VALTER NOVELLA RESPONSABILE DEI DIPARTIMENTI AFFARI INTERNI/TERRITORIALI, IMMIGRAZIONE E PUBBLICA SICUREZZA DEL PARTITO UNIONE CATTOLICA DICHIARA:” È ASSOLUTAMENTE CRIMINALE UTILIZZARE LA POLITICA PER FOMENTARE L’ODIO SOCIALE E COME DISGREGATORE DEI SANI RAPPORTI UMANI”. 

Immigrati e Sicurezza: un binomio non soltanto illogico e insensato, ma anche dannosissimo e letale. Letale per la tenuta economica e sociale del Paese e destinato a colpire pesantemente proprio quella parte più debole della nostra società, sia essa formata da cittadini italiani piuttosto che da cittadini immigrati, che è stata strumentalizzata dalla “politica della paura”.
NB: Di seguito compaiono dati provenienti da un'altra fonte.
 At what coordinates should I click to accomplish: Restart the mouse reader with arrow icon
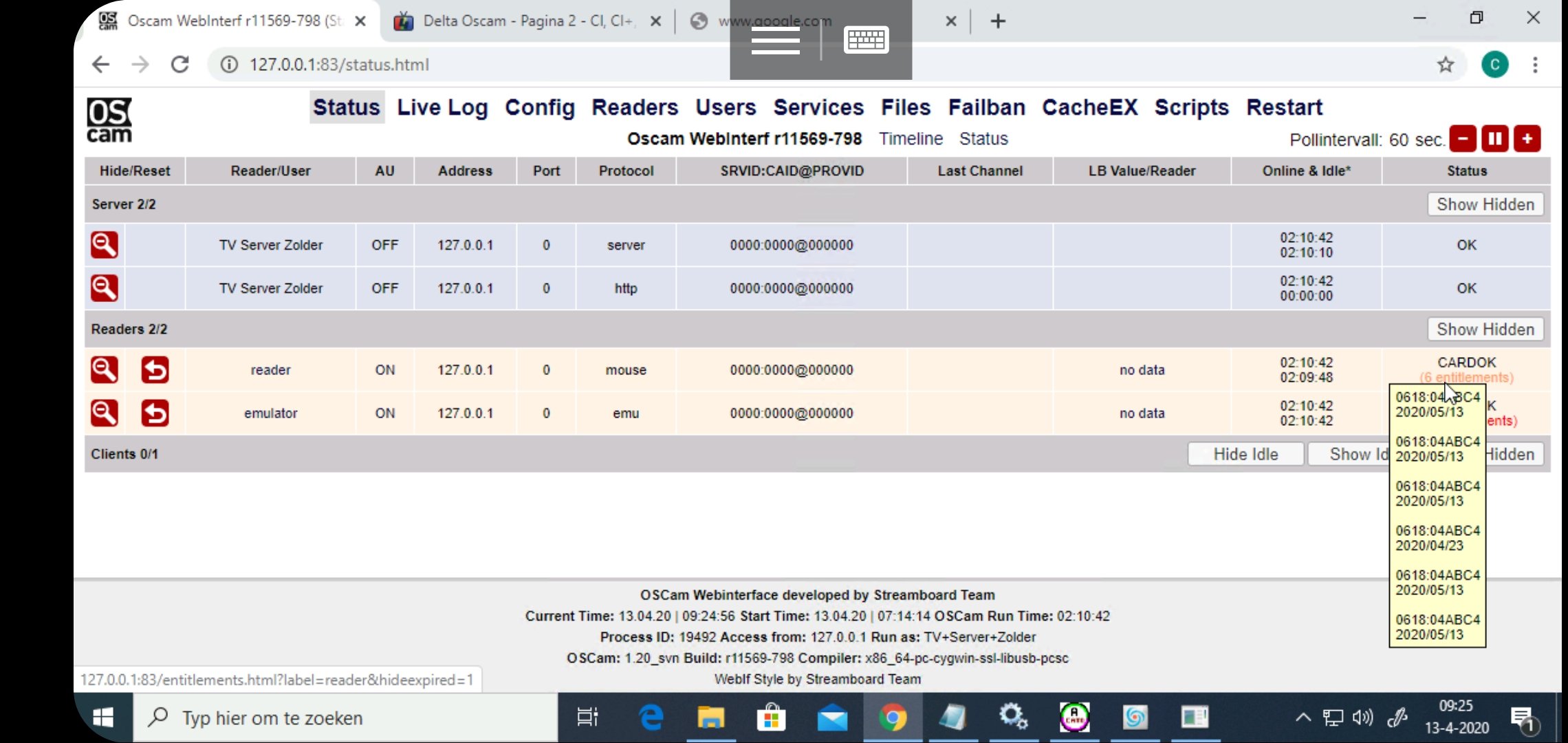pos(155,370)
La fine, accolta con un sospiro di sollievo da tutte le persone di buona volontà e dalla comunità dei piccoli e medi risparmiatori e investitori finanziari, del governo gialloverde, il primo esecutivo bicolore populista della Storia d’Italia, ha coinciso o comunque sta coincidendo con la pur faticosa ripresa di un lavoro di pacificazione e di ricucitura del tessuto connettivo e relazionale sbrindellato e lacerato da 14 mesi incessanti di “oppressione social” portata avanti dalla componente nazional-sovranista dell’oramai ex ministro dell’interno Salvini. Quattordici mesi, senza considerare tutti quelli precedenti di permanente campagna elettorale sui vecchi e nuovi mass media, con i quali il conducator della Lega ha cercato, purtroppo anche riuscendoci nella prima fase, di creare un binomio forzato che fosse in grado di costituire un’arma di distrazione di massa dai reali problemi di azzeramento della crescita economica, di assenza di una politica estera e di cooperazione internazionale, di totale cronica incertezza generale – e lo diciamo due volte, GENERALE – del diritto e delle leggi civili e penali di questo Paese.
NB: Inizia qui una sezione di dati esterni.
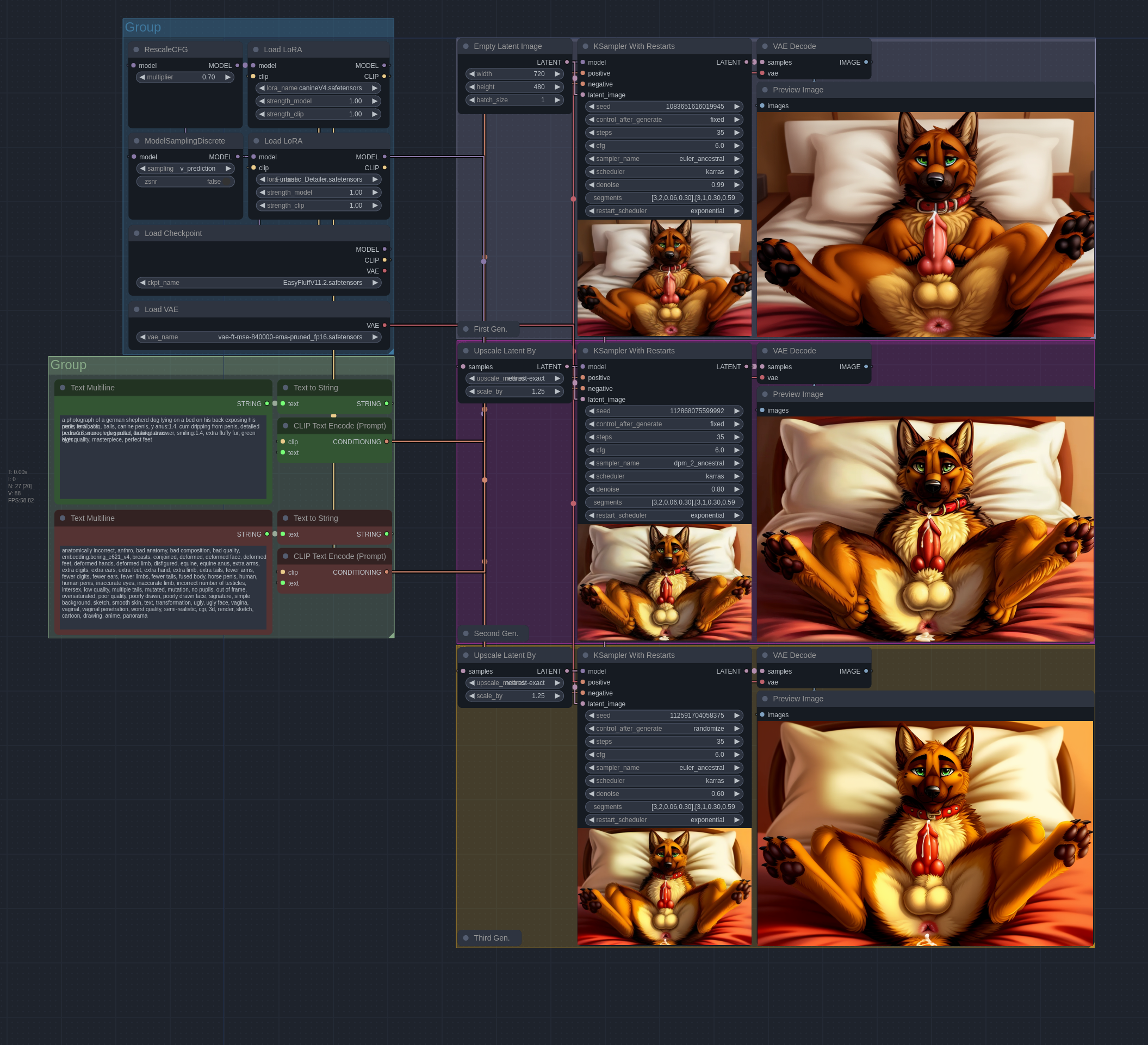
Task: Open the dpm_2_ancestral sampler_name dropdown
Action: 663,463
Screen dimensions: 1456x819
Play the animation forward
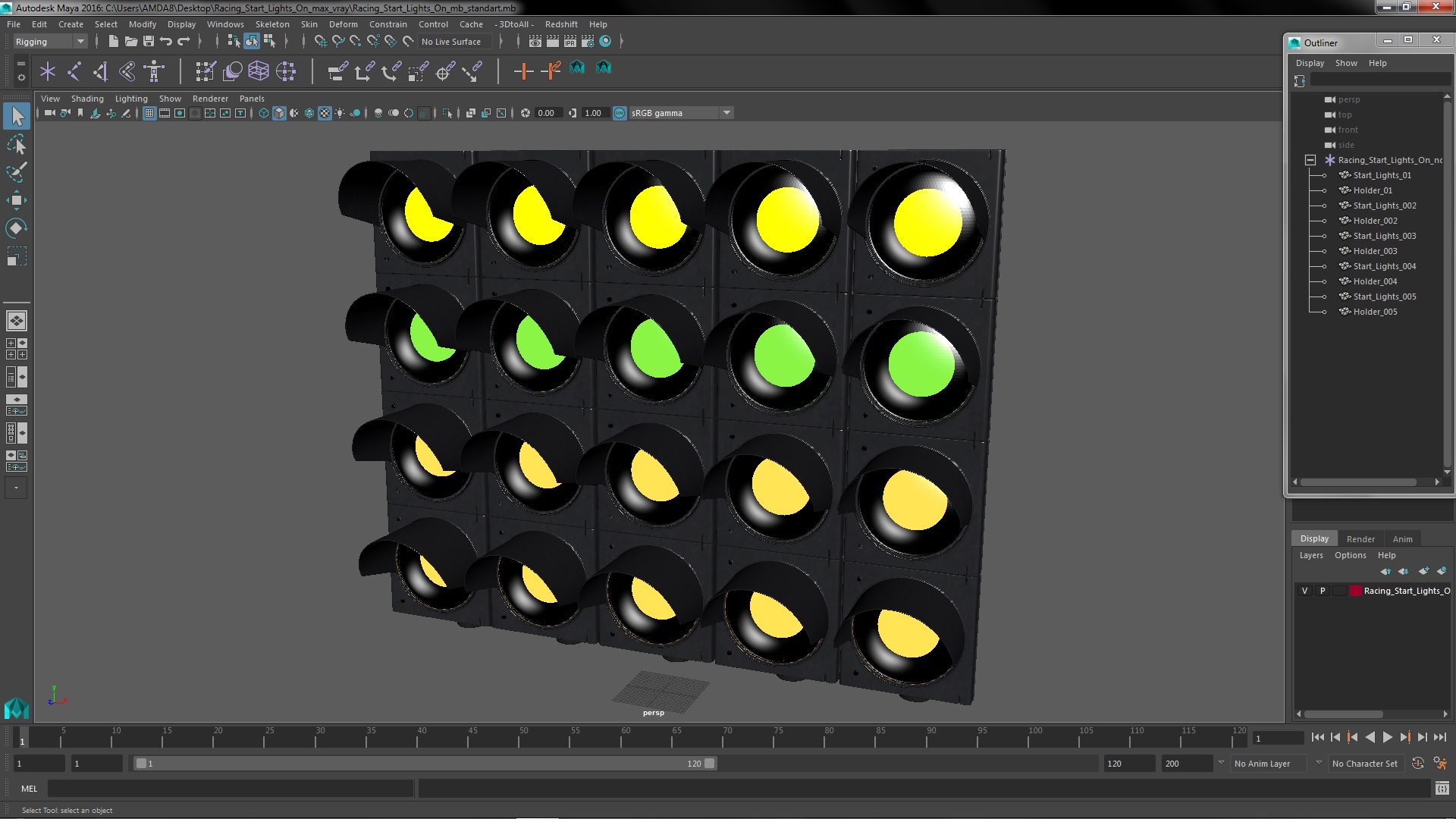pyautogui.click(x=1387, y=737)
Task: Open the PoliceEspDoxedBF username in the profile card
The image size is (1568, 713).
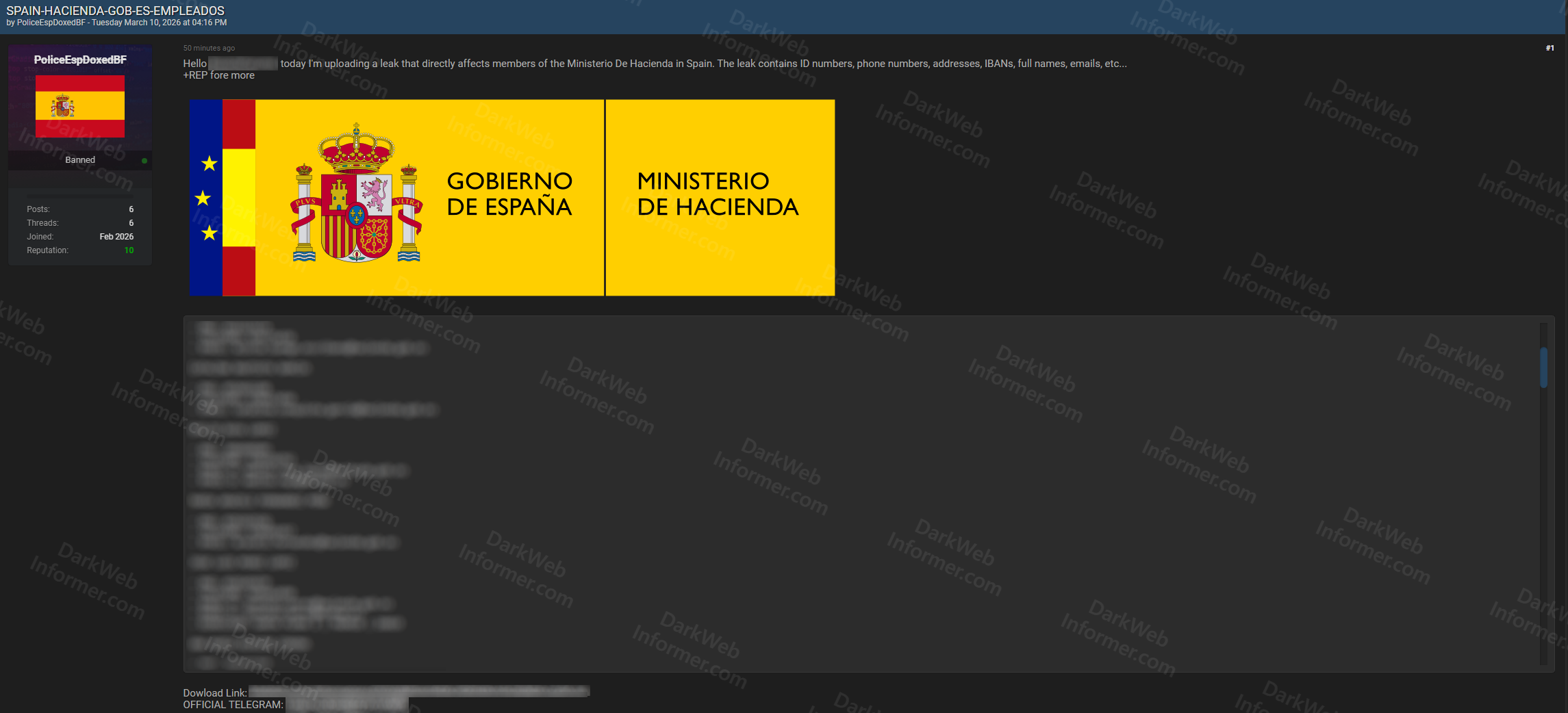Action: pos(79,60)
Il “capolavoro del Male”, il canovaccio dei professionisti del “nazionalismo de no antri”, è stato far passare il messaggio mostruoso secondo il quale gli Italiani stanno male perché sarebbero invasi, tenuti in ostaggio nelle loro case e città, derubati dei diritti sociali e lavorativi.

Eppure le evidenze vere dicono che gestire l’immigrazione come un semplicistico capitolo dell’ordine pubblico peggiora inevitabilmente tutte quelle situazioni sulle quali i populisti hanno in questi mesi e anni recenti costruito il proprio consenso demagogico che, in quanto basato su fattori di tipo emotivo ed emozionale, è destinato a declinare, presto o tardi (ma adesso probabilmente più presto di quanto si immagini), di fronte al crescere delle gravi e gravissime questioni irrisolte, e di fronte all’avanzare delle gravi e gravissime questioni e contraddizioni che prima non esistevano ma che ci sono state lasciate in “gentile eredità” da un simile irresponsabile modo di agire di “lor signori” al governo del Paese.
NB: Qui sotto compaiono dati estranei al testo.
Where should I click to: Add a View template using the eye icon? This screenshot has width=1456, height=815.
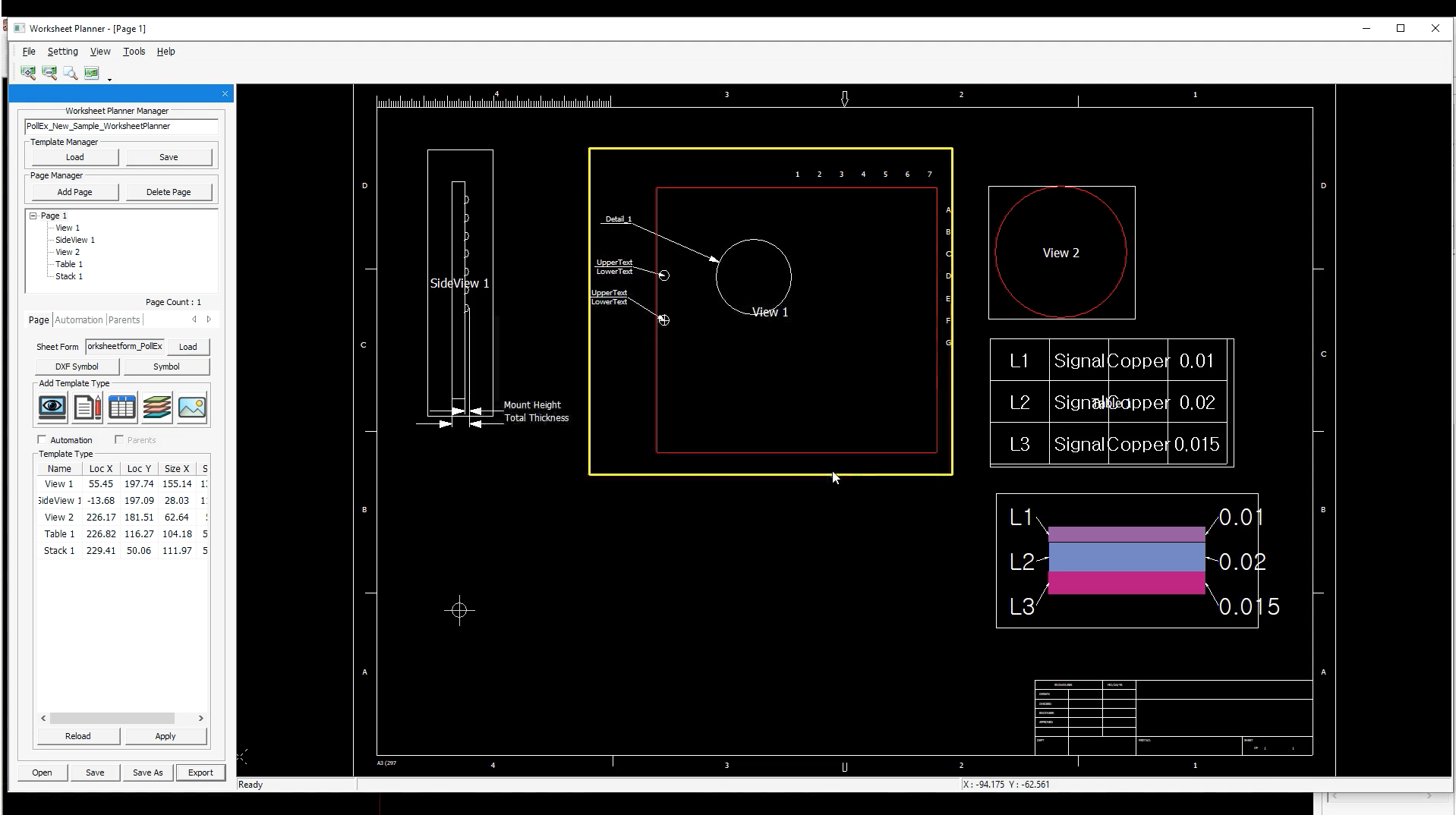coord(51,408)
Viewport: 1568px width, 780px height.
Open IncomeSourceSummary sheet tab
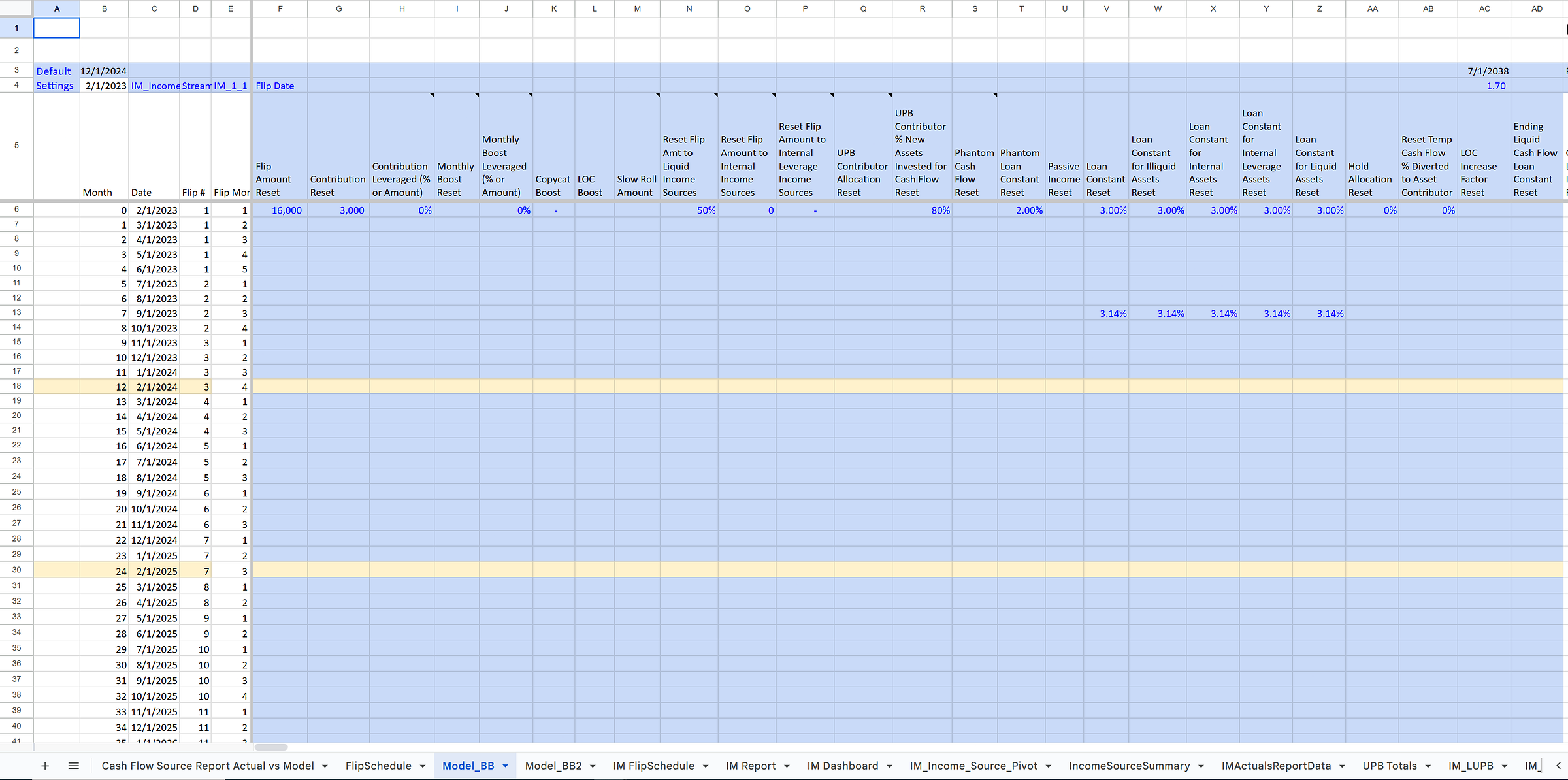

Considerare l’immigrazione un problema di sicurezza, o “securitario”, significa soltanto creare un gigantesco “FALSO IDEOLOGICO”, e trasformare un fenomeno epocale – figlio delle drammatiche sperequazioni fra Ovest ed Est e tra Nord e Sud del Mondo – da potenziale acceleratore della nostra ripresa interna – per tutti gli indicatori di imprenditorialità, lavoro, welfare ed entrate statali – in un freno a mano tirato contro la stessa. A giustificazione odiosa e pretestuosa del grande fallimento del sovranismo sul piano delle politiche giuridico-legali, diplomatiche e socio-economiche.

Laddove, anche in altri Paesi avanzati, si è scelta la via securitaria come approccio esclusivo al problema immigratorio, l’insicurezza complessiva è aumentata e non calata. OVUNQUE.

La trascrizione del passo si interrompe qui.